Re: readOnlyFileNamed:do: vs. ...

Henrik Sperre Johansen


Den 02.02.2010 13:00, skrev Schwab,Wilhelm K:
> Henry,
>
> I would not toss your first thought too quickly.  Staying clear of finalization is a big benefit.  I have never been able to trust it (for files) on Dolphin, which has a remarkably better implementation of weak collections and finalization than Squeak/Pharo.
>
> Bill
>  

Stephane's question was not what it should do differently though, but
what it did do differently ;)

For information:
(1 to: 3) collect: [:h | [CompiledMethod allInstancesDo: [:each | each
getSourceFromFile]] timeToRun]

Standard way, which both registers in the FileRegistry, and does close
at end of getSourceFromFile:
#(13348 12786 12712)

Explicit closing with readOnlyFileNamed:do:
 #(12091 12061 12189)

Considering the amount of work done in reading each source, that's not
entirely insignificant,
but it requires quite a large amount of additional private protocol in
the FileStream classes...

Cheers,
Henry

_______________________________________________
Pharo-project mailing list
[hidden email]
http://lists.gforge.inria.fr/cgi-bin/mailman/listinfo/pharo-project
Reply | Threaded
Open this post in threaded view
|

Re: readOnlyFileNamed:do: vs. ...

Henrik Sperre Johansen


Den 02.02.2010 13:14, skrev Henrik Johansen:

> For information:
> (1 to: 3) collect: [:h | [CompiledMethod allInstancesDo: [:each | each
> getSourceFromFile]] timeToRun]
>
> Standard way, which both registers in the FileRegistry, and does close
> at end of getSourceFromFile:
> #(13348 12786 12712)
>
> Explicit closing with readOnlyFileNamed:do:
>  #(12091 12061 12189)
>  
Blargh, numbers were without nextChunk update.

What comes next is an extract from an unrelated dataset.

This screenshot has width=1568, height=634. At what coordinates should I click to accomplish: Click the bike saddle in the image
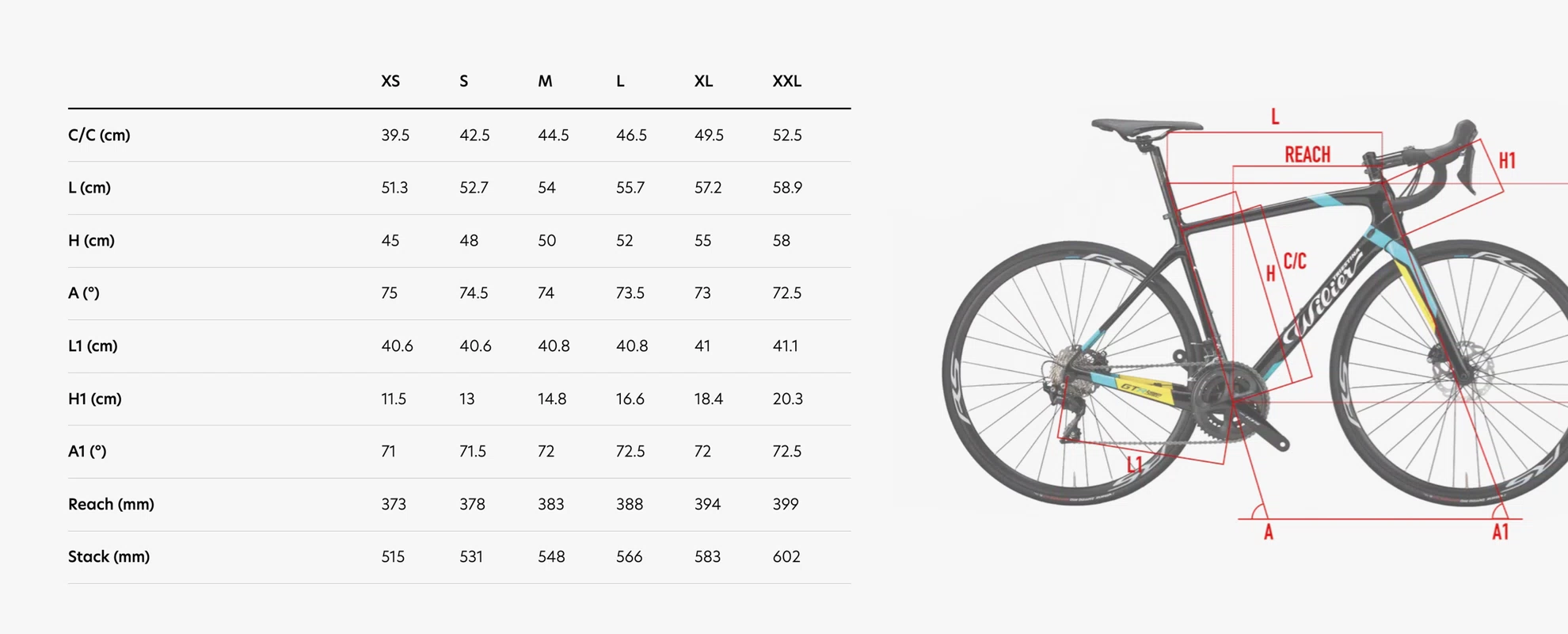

With latest version, the differences are:

Standard way, which both registers in the FileRegistry, and does close
at end of getSourceFromFile:
#(7697 7684 7694)

Explicit closing with readOnlyFileNamed:do:
 #(6586 6597 6594)

Cheers,
Henry



_______________________________________________
Pharo-project mailing list
[hidden email]
http://lists.gforge.inria.fr/cgi-bin/mailman/listinfo/pharo-project
Reply | Threaded
Open this post in threaded view
|

Re: readOnlyFileNamed:do: vs. ...

Stéphane Ducasse
In reply to this post by Henrik Sperre Johansen
Hi henrik

this is for fileStream
and I like the idea that this is more compact now reading the code of

fromFileNamed: aName
     FileStream readOnlyFileNamed: aName do: [:stream |
              stream setConverterForCode.
              self fileInFrom: stream]

readOnlyFileNamed: fileName do: aBlock
       
        ^ self detectFile: [ self readOnlyFileNamed: fileName ] do: aBlock

detectFile: aBlock do: anotherBlock
       
        | file |
        file := aBlock value.
        ^ file
                ifNil: [ nil ]
         ifNotNil: [ [anotherBlock value: file] ensure: [file close]]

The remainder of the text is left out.